### [REQUEST]
Reproduce every one of the lines below word for word, from the first to the last.

### [DATA SECTION]
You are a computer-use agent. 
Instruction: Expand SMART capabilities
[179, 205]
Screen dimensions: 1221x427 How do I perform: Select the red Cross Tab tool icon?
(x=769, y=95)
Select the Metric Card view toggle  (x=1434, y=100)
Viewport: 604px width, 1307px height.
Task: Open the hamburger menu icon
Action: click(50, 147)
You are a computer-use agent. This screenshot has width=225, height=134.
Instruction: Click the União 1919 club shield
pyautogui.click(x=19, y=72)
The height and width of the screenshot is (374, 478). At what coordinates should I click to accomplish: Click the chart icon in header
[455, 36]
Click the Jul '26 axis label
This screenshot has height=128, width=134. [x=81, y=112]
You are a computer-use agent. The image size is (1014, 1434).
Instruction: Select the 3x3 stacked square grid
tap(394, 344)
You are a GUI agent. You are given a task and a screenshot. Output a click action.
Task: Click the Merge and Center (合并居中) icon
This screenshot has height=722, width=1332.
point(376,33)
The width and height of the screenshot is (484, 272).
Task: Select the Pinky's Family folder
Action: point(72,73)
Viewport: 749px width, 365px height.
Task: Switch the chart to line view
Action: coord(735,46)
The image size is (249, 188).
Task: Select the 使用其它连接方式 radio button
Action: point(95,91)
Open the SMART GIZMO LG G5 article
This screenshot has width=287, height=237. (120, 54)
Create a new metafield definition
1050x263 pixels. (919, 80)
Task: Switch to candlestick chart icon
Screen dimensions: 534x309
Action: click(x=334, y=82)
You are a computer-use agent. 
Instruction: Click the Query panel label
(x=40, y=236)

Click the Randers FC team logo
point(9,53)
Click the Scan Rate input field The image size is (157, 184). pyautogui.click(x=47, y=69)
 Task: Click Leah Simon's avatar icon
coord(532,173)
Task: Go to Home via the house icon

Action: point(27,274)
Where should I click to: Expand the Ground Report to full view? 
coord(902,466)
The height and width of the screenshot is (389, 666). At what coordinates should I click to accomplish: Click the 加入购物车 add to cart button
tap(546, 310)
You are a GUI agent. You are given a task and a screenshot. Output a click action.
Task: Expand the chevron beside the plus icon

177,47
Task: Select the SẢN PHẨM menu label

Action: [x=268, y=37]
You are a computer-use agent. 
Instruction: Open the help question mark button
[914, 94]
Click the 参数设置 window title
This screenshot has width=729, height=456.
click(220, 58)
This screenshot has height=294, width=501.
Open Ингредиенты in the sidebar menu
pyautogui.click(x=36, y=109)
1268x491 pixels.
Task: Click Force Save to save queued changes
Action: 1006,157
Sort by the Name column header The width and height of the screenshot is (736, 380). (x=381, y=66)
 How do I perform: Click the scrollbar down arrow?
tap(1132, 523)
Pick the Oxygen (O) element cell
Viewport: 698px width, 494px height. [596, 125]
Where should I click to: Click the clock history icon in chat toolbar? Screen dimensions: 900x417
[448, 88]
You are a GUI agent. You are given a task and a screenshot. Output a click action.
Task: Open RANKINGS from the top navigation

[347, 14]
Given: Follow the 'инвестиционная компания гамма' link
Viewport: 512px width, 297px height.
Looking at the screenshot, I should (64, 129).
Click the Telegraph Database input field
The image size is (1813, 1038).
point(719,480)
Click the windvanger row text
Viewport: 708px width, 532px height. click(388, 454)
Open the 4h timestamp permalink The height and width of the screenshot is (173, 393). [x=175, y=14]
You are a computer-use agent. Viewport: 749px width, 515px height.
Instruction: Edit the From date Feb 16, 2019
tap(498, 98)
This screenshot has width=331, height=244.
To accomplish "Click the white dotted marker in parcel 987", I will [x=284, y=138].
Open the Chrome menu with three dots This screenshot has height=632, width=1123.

### [SOLUTION]
You are a computer-use agent. 
Instruction: Expand SMART capabilities
[179, 205]
Screen dimensions: 1221x427 How do I perform: Select the red Cross Tab tool icon?
(x=769, y=95)
Select the Metric Card view toggle  (x=1434, y=100)
Viewport: 604px width, 1307px height.
Task: Open the hamburger menu icon
Action: click(50, 147)
You are a computer-use agent. This screenshot has width=225, height=134.
Instruction: Click the União 1919 club shield
pyautogui.click(x=19, y=72)
The height and width of the screenshot is (374, 478). At what coordinates should I click to accomplish: Click the chart icon in header
[455, 36]
Click the Jul '26 axis label
This screenshot has height=128, width=134. [x=81, y=112]
You are a computer-use agent. The image size is (1014, 1434).
Instruction: Select the 3x3 stacked square grid
tap(394, 344)
You are a GUI agent. You are given a task and a screenshot. Output a click action.
Task: Click the Merge and Center (合并居中) icon
This screenshot has height=722, width=1332.
point(376,33)
The width and height of the screenshot is (484, 272).
Task: Select the Pinky's Family folder
Action: point(72,73)
Viewport: 749px width, 365px height.
Task: Switch the chart to line view
Action: coord(735,46)
The image size is (249, 188).
Task: Select the 使用其它连接方式 radio button
Action: point(95,91)
Open the SMART GIZMO LG G5 article
This screenshot has width=287, height=237. (120, 54)
Create a new metafield definition
1050x263 pixels. (919, 80)
Task: Switch to candlestick chart icon
Screen dimensions: 534x309
Action: click(x=334, y=82)
You are a computer-use agent. 
Instruction: Click the Query panel label
(x=40, y=236)

Click the Randers FC team logo
point(9,53)
Click the Scan Rate input field The image size is (157, 184). pyautogui.click(x=47, y=69)
 Task: Click Leah Simon's avatar icon
coord(532,173)
Task: Go to Home via the house icon

Action: point(27,274)
Where should I click to: Expand the Ground Report to full view? 
coord(902,466)
The height and width of the screenshot is (389, 666). At what coordinates should I click to accomplish: Click the 加入购物车 add to cart button
tap(546, 310)
You are a GUI agent. You are given a task and a screenshot. Output a click action.
Task: Expand the chevron beside the plus icon

177,47
Task: Select the SẢN PHẨM menu label

Action: [x=268, y=37]
You are a computer-use agent. 
Instruction: Open the help question mark button
[914, 94]
Click the 参数设置 window title
This screenshot has width=729, height=456.
click(220, 58)
This screenshot has height=294, width=501.
Open Ингредиенты in the sidebar menu
pyautogui.click(x=36, y=109)
1268x491 pixels.
Task: Click Force Save to save queued changes
Action: 1006,157
Sort by the Name column header The width and height of the screenshot is (736, 380). (x=381, y=66)
 How do I perform: Click the scrollbar down arrow?
tap(1132, 523)
Pick the Oxygen (O) element cell
Viewport: 698px width, 494px height. [596, 125]
Where should I click to: Click the clock history icon in chat toolbar? Screen dimensions: 900x417
[448, 88]
You are a GUI agent. You are given a task and a screenshot. Output a click action.
Task: Open RANKINGS from the top navigation

[347, 14]
Given: Follow the 'инвестиционная компания гамма' link
Viewport: 512px width, 297px height.
Looking at the screenshot, I should (64, 129).
Click the Telegraph Database input field
The image size is (1813, 1038).
point(719,480)
Click the windvanger row text
Viewport: 708px width, 532px height. click(388, 454)
Open the 4h timestamp permalink The height and width of the screenshot is (173, 393). [x=175, y=14]
You are a computer-use agent. Viewport: 749px width, 515px height.
Instruction: Edit the From date Feb 16, 2019
tap(498, 98)
This screenshot has width=331, height=244.
To accomplish "Click the white dotted marker in parcel 987", I will [x=284, y=138].
Open the Chrome menu with three dots This screenshot has height=632, width=1123.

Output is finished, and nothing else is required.